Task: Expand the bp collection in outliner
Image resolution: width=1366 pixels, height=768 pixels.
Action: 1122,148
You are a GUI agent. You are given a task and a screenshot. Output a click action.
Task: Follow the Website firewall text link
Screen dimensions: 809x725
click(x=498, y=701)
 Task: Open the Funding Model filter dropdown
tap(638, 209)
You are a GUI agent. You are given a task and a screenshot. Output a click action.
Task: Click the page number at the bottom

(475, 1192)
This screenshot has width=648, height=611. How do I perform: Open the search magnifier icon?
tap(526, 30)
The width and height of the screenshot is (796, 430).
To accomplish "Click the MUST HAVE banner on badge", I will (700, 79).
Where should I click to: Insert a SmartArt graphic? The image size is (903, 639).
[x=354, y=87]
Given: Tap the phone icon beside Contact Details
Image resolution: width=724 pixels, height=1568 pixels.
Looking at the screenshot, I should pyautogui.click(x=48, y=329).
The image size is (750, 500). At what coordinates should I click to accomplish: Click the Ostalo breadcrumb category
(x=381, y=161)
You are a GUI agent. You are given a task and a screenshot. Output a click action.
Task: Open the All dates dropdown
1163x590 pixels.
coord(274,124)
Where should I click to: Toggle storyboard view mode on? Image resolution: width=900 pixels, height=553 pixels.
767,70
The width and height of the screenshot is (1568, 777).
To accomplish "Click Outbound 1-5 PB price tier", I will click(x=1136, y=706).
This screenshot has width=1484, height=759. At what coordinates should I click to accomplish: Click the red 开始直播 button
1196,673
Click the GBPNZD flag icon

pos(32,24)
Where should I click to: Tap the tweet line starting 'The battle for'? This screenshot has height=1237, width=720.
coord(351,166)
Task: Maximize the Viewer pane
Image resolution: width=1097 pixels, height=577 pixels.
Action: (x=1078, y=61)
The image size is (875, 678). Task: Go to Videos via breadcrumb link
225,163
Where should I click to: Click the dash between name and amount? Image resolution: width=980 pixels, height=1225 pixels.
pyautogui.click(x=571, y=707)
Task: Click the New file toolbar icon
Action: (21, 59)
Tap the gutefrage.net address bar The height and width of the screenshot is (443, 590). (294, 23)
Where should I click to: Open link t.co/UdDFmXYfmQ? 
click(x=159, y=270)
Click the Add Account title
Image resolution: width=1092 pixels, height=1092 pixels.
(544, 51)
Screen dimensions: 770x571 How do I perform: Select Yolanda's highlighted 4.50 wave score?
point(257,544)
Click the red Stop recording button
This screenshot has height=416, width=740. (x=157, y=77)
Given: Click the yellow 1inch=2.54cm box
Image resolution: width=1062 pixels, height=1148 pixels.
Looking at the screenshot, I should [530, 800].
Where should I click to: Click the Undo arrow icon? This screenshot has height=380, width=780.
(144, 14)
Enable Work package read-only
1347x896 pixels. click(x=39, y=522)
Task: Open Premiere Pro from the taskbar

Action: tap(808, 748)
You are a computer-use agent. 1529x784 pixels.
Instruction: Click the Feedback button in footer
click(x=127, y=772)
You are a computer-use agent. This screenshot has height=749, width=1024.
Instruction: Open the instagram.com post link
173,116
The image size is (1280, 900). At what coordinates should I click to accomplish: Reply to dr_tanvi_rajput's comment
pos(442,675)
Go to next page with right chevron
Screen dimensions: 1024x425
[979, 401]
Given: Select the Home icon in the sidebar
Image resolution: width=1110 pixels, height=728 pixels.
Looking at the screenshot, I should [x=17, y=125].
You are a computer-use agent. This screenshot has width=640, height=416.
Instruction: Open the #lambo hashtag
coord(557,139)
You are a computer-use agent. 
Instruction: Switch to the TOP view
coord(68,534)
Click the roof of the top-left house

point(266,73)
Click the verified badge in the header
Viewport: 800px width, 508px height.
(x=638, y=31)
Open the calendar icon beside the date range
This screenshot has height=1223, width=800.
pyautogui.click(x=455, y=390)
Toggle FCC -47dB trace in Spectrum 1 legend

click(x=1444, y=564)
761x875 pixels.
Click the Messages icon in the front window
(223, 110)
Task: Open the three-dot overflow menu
****************************************
Exercise directions: All lines in the records above with "will" need to be found and copied.

Response below:
To accomplish "Click the MUST HAVE banner on badge", I will (700, 79).
To accomplish "Click Outbound 1-5 PB price tier", I will click(x=1136, y=706).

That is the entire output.